Tasks to Complete This Week

  • Review past failed projects and identify requirements that were ambiguous
  • Interview relevant internal stakeholders (marketing, systems, legal, etc.) for essential confirmation items
  • Create the initial template version and trial it on the next project

Action 2: Unify Internal Evaluation Criteria

Avoid personality-dependent vendor selection and establish consistent organizational judgment criteria. This enables vendor selection of the same standard even when staff members change.

Evaluation Criteria Setting Process

  1. Determine priority order of elements your company values in projects
  2. Document scoring and judgment criteria for each evaluation item
  3. Build multi-person evaluation systems
  4. Apply to past projects to verify criteria validity

Action 3: Build Vendor Database

Rather than searching for vendors from scratch for each project, form a pool of vendors suited to your company through continuous relationship building.
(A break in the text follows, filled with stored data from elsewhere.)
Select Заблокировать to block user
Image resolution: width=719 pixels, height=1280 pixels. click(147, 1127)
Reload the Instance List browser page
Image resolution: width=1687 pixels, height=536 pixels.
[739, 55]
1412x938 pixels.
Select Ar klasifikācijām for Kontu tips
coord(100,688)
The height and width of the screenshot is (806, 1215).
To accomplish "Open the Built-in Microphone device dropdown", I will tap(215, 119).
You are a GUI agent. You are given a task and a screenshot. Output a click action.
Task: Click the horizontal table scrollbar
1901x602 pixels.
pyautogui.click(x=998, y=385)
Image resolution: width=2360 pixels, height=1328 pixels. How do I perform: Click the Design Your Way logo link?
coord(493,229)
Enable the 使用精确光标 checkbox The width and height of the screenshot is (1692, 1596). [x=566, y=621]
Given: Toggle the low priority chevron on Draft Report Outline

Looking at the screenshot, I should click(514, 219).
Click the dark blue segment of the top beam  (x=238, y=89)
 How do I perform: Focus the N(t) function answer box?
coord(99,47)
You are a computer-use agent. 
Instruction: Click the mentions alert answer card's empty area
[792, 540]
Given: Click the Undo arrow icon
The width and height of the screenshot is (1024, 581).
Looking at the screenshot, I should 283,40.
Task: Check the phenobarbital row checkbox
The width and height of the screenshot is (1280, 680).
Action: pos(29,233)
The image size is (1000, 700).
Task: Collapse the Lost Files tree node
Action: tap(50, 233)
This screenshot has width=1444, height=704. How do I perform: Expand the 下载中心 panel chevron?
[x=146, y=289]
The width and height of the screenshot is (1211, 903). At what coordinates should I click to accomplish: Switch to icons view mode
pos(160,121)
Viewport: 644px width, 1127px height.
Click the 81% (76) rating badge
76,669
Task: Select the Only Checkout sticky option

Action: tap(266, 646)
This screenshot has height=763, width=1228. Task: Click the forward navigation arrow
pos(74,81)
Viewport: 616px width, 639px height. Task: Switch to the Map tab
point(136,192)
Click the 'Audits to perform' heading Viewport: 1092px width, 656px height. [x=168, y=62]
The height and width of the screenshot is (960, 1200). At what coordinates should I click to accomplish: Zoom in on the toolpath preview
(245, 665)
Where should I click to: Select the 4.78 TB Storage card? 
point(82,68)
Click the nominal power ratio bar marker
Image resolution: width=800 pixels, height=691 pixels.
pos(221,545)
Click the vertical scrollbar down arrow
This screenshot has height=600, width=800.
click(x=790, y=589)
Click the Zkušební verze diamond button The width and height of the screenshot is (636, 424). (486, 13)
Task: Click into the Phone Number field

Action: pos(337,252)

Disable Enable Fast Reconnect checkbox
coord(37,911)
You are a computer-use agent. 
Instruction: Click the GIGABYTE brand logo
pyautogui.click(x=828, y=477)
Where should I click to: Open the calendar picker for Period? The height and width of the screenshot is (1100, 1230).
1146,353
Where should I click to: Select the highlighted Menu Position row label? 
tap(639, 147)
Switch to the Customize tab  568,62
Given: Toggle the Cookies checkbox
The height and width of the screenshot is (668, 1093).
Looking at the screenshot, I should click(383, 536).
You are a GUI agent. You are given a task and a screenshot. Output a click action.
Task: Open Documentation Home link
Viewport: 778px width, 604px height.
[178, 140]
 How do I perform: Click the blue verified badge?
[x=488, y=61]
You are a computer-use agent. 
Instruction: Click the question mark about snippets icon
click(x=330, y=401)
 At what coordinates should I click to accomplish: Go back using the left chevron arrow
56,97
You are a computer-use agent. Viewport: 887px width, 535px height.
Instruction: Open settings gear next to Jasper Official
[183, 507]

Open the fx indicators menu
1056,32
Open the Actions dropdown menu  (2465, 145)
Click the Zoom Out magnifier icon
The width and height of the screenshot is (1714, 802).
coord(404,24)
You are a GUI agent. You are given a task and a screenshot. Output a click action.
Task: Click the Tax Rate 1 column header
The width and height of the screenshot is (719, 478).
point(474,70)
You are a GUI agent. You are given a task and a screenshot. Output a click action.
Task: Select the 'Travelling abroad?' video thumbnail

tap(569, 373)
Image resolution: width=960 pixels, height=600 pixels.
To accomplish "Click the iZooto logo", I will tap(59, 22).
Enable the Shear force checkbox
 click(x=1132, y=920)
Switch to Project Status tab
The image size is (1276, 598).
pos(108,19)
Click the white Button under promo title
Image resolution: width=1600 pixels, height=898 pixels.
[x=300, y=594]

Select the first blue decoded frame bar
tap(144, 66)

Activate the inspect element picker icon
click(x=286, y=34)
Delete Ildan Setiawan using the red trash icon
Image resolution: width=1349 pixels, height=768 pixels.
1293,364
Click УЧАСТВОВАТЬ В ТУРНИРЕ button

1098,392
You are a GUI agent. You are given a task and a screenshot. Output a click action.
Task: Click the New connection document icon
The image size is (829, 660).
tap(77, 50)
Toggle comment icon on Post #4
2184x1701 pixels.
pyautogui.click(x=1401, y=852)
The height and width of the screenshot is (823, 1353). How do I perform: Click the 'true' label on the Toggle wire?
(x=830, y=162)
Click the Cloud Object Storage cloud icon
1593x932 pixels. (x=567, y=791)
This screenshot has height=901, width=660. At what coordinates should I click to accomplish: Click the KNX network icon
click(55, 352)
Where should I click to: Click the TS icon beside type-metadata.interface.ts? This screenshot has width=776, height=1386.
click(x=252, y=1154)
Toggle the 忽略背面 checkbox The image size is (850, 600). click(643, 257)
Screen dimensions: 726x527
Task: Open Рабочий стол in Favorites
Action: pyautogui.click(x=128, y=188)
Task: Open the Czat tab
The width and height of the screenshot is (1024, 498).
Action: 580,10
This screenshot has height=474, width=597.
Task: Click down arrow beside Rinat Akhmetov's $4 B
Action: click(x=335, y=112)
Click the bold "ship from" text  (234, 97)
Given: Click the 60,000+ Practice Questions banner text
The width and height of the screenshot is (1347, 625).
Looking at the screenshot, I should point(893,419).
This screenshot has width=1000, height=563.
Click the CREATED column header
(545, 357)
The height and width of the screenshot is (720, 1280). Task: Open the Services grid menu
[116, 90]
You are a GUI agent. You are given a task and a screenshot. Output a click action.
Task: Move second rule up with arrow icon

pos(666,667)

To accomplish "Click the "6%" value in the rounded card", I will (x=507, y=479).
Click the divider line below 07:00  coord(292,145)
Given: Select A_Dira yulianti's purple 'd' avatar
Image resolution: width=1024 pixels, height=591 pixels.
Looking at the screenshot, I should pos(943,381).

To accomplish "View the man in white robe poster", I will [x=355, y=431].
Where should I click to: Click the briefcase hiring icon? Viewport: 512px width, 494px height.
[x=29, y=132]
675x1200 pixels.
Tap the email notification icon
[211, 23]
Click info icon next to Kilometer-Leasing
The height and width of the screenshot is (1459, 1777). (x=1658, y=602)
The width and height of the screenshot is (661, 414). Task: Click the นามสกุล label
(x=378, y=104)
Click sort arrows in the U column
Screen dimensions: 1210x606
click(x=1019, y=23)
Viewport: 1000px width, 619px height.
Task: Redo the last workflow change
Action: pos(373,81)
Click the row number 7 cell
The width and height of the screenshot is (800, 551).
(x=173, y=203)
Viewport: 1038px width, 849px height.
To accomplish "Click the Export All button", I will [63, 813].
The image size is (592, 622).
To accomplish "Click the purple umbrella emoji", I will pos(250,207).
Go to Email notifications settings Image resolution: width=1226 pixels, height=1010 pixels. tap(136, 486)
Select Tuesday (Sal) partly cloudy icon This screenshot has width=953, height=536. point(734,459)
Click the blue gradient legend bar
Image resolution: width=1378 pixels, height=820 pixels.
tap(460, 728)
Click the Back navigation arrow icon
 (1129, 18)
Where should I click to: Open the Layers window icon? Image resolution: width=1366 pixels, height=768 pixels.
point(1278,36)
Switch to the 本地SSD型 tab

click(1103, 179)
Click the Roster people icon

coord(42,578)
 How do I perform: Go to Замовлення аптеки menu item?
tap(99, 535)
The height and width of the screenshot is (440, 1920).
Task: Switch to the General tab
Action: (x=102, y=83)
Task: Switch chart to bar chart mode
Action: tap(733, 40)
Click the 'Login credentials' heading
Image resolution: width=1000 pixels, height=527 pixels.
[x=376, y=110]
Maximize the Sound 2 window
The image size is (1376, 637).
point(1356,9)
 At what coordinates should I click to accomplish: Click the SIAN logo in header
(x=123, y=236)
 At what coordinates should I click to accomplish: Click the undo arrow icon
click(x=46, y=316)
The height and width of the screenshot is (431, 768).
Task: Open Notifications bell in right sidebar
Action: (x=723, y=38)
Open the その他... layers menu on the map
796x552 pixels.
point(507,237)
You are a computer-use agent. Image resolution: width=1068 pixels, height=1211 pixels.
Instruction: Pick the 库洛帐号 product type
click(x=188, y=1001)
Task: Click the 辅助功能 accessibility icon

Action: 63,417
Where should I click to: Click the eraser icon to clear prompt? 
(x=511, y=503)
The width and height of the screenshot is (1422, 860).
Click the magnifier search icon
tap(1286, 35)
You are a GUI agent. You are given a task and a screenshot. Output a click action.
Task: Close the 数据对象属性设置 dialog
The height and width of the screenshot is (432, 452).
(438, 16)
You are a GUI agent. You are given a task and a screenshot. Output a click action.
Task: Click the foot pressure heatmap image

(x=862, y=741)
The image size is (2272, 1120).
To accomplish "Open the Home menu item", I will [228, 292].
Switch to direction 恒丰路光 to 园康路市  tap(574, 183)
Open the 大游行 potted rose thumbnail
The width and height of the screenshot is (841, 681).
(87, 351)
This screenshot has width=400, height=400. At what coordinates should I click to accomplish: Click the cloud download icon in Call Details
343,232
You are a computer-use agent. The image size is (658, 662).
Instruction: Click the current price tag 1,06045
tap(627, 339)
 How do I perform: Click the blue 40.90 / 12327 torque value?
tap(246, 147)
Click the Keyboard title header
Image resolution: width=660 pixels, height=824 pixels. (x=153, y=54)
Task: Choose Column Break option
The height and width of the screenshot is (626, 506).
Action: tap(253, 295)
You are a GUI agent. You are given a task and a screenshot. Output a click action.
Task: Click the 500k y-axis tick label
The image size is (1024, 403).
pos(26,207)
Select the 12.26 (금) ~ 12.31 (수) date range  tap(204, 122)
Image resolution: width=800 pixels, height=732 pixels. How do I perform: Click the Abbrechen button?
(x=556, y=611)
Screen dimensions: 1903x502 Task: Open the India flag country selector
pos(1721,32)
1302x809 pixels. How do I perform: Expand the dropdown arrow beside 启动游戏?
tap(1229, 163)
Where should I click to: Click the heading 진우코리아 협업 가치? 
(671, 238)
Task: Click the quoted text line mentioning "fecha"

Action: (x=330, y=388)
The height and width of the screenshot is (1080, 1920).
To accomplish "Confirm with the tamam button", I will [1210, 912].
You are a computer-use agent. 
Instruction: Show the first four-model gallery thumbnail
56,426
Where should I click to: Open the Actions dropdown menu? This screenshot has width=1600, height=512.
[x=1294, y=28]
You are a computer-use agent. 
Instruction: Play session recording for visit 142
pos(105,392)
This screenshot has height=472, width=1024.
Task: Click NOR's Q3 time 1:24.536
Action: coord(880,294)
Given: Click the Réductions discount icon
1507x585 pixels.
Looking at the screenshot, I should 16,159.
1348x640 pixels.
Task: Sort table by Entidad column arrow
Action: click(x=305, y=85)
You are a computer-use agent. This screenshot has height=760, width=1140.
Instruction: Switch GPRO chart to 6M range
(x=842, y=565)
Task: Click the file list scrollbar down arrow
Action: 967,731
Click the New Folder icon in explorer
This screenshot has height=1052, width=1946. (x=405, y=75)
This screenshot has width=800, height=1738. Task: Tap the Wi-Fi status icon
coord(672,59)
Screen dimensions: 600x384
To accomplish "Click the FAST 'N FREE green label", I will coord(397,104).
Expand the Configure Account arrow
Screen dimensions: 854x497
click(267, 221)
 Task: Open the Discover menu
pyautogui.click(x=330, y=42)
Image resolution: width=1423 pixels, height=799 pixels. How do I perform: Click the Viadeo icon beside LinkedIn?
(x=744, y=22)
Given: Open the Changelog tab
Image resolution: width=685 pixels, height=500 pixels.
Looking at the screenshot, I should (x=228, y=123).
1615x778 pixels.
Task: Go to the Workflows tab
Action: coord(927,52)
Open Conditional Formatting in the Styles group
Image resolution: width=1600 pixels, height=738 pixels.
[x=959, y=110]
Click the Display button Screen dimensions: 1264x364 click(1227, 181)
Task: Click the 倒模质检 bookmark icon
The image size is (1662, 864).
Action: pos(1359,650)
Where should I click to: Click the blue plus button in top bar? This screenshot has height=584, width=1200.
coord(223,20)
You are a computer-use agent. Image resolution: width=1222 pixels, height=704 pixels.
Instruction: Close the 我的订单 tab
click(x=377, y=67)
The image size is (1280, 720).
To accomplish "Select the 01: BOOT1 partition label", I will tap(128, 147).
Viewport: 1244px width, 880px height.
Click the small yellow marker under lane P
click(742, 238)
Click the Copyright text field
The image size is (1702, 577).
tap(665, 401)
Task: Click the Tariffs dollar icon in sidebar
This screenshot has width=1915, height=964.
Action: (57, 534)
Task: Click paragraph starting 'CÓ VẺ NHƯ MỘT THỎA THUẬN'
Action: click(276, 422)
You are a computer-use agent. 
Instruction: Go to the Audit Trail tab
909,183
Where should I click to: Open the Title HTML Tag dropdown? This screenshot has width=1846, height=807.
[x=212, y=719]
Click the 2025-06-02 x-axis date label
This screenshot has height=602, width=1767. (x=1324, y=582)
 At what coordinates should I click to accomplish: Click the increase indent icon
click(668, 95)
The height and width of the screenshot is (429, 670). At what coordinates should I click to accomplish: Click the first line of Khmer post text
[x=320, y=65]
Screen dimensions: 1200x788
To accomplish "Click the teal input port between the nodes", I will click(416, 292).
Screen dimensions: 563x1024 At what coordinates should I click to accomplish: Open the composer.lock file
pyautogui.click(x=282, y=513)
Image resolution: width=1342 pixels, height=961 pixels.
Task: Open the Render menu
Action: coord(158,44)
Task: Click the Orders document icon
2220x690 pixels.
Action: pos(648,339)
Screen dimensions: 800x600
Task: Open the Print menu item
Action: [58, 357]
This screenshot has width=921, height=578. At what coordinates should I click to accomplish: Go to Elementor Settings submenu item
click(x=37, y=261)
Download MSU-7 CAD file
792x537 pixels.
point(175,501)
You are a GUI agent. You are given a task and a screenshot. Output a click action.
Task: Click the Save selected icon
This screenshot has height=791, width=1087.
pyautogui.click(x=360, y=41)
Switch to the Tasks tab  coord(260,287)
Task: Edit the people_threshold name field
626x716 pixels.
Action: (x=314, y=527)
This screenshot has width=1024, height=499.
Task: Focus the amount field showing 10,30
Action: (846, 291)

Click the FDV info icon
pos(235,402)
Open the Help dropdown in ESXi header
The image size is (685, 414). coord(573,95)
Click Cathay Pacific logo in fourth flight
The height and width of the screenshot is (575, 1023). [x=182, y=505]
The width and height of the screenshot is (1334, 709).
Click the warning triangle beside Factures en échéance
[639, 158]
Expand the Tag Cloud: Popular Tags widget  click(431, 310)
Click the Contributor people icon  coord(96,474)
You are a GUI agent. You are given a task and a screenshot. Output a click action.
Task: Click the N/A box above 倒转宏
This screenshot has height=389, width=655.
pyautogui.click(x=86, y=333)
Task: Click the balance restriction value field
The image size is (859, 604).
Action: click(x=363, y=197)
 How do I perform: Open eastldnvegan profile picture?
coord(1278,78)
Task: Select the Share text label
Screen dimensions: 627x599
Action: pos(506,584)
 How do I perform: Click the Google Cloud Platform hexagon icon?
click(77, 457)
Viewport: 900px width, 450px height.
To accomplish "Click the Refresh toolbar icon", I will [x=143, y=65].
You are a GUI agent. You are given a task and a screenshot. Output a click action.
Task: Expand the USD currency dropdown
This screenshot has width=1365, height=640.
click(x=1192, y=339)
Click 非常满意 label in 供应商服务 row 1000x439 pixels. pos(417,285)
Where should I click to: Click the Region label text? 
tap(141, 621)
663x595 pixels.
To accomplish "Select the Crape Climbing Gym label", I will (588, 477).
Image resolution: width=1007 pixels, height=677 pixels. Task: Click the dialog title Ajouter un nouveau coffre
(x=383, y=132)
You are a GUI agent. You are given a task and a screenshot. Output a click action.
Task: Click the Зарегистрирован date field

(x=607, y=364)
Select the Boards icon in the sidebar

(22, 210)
Information to Record in Database

  • Past transaction history and evaluations
  • Areas of expertise and response capabilities
  • Pricing structures and negotiation history
  • Staff characteristics and communication styles
  • Response track record during troubles

Dysfunctional competitive bidding wastes time and costs for both clients and contractors. By establishing comparison prerequisites and conducting vendor selection through structured processes, clients can reliably improve business value.

The key is positioning competitive bidding not as "a means to reduce prices" but as "a means to find optimal partners." This perspective shift transforms outsourcing management into strategic business activity and becomes a source of sustainable competitive advantage.